** Provided text follows **
Tuesday, 10 May 2022 09:20

Stats SA under fire following concerns over unemployment statistics.

By Lehlohonolo Lehana.

Statistics South Africa aims to improve its collection methods and response collection going forward after analysts raised concerns about the country's unemployment rate.

Speaking to eNCA, the statistics body's chief director of labour Malerato Mosiane said the group would not be reviewing its latest unemployment data and that it would not have published the data if it felt uncomfortable with the figures.

However, she noted that processes could be improved and that the response rate is expected to increase going forward which will improve the quality of the statistics.

Mosiane's comments come after the head of the statistics council David Everatt raised concerns that the poor response rate to the Quarterly Labour Force Survey (QLFS) could point to incorrect statistics.

Of the 30,000 households surveyed in the QLFS, the latest response rate hit a record low with only 44.6% of the households answering questions. The response rate was as low as 17.9% in areas like Johannesburg.

Everatt noted that the low response rate was primarily due to the replacement of face-to-face interviews with telephonic interviews due to the Covid-19 pandemic.

There is also growing evidence of a lack of trust between government and citizens, who had made it clear to field workers that they did not want to talk to Statistics South Africa staff, he said.

Senior economist at research group TIPS Neva Makgetla said the unemployment figures could ultimately be worse than reported.  He added that the numbers coming out of the QLFS have become 'difficult to believe', in the light of its divergence from South Africa's other employment survey the Quarterly Employment Statistics (QES).

Data published by Statistics South Africa on 29 March shows that the country’s official unemployment rate rose 0.4 percentage points to a record 35.3% in the fourth quarter of last year. However, the expanded definition of unemployment is currently sitting at 46.2%.

Analysts forecast that the country's jobless rate is now edging towards the 40% mark as the country is unable to absorb younger workers into the labour force.

Professional services firm PwC expects the narrowly defined unemployment rate to increase to 39.3% by 2030 from 35.3% at the end of last year.

"It is likely that, under this baseline scenario, South Africa will remain in the worst spot globally on both the total as well as youth unemployment rate tables for the foreseeable future.

"The solutions to South Africa's unemployment conundrum are not easy – but the time to act is now. We need to choose the areas that will have the biggest impact on GDP and jobs growth and where big change is possible without necessarily needing big financial commitments."
** End of Provided text **
** Source material follows **
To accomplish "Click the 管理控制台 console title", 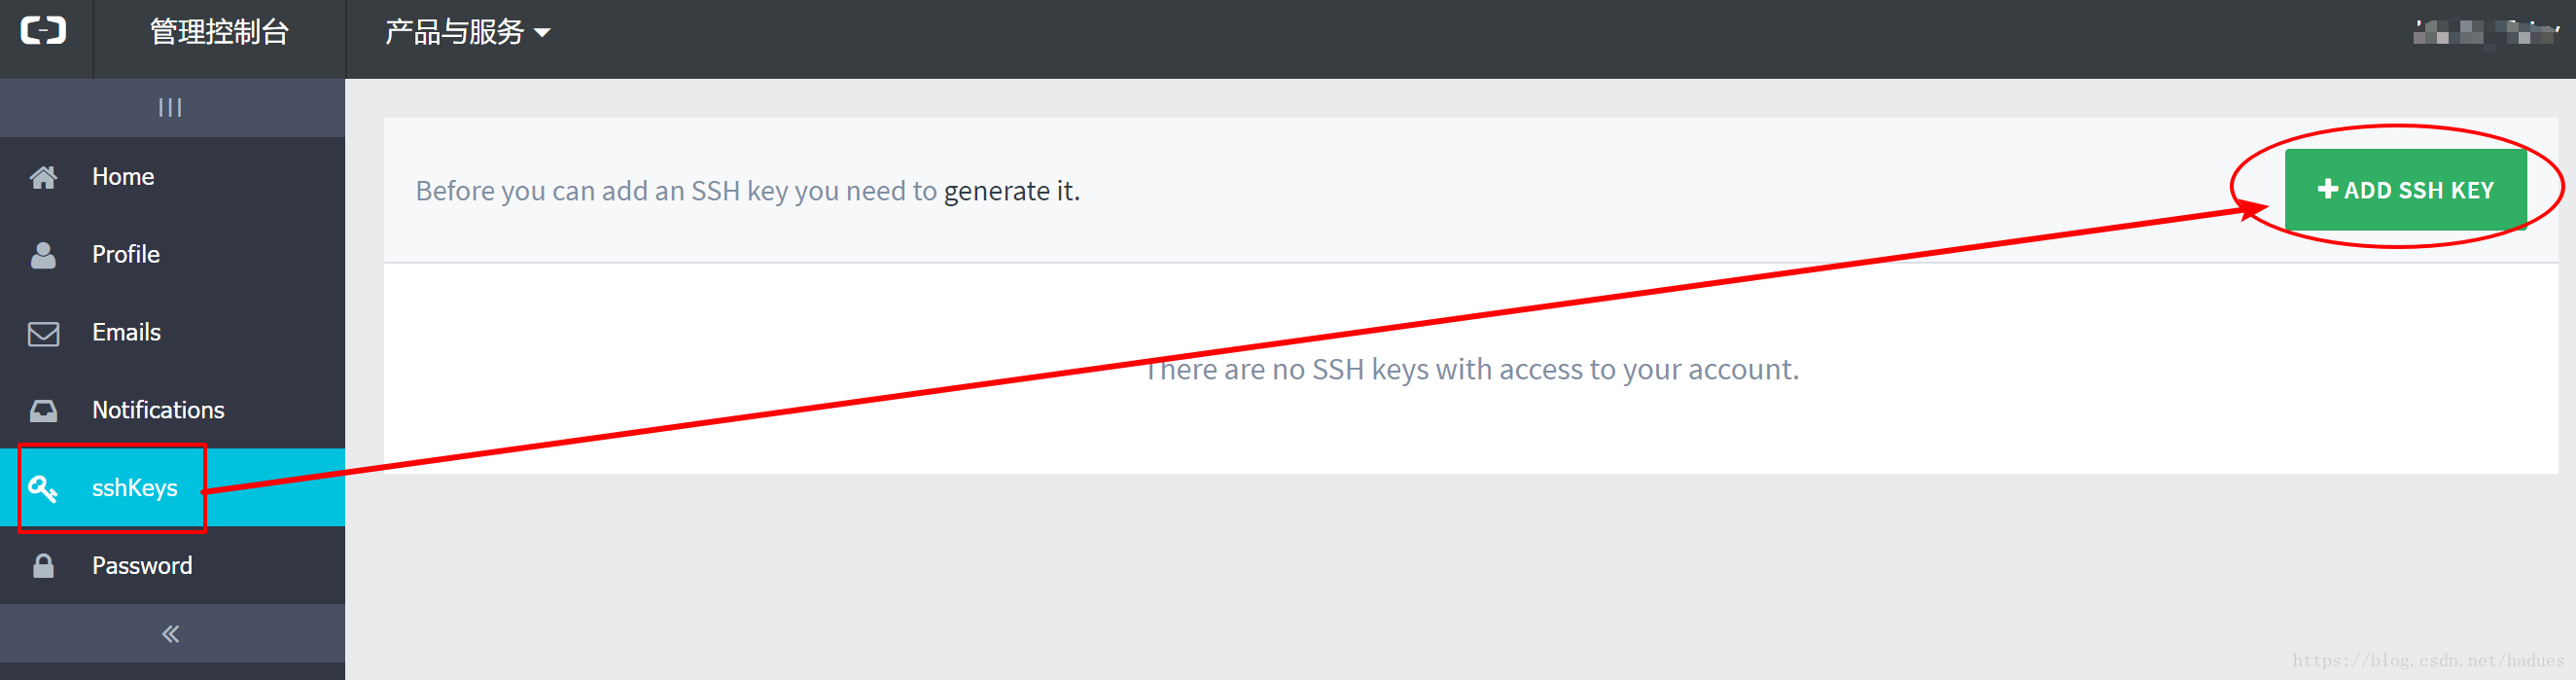I will pyautogui.click(x=219, y=33).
** End of Source material **
## [Exercise set]
a: Reproduce the passage from the article on unemployment statistics that runs between "There is also" and "Employment Statistics (QES).", inclusive.
b: List every person named in the article on unemployment statistics, including its byline.

## [Outputs for the tasks]
a:
There is also growing evidence of a lack of trust between government and citizens, who had made it clear to field workers that they did not want to talk to Statistics South Africa staff, he said.

Senior economist at research group TIPS Neva Makgetla said the unemployment figures could ultimately be worse than reported.  He added that the numbers coming out of the QLFS have become 'difficult to believe', in the light of its divergence from South Africa's other employment survey the Quarterly Employment Statistics (QES).

b:
Lehlohonolo Lehana
Malerato Mosiane
David Everatt
Neva Makgetla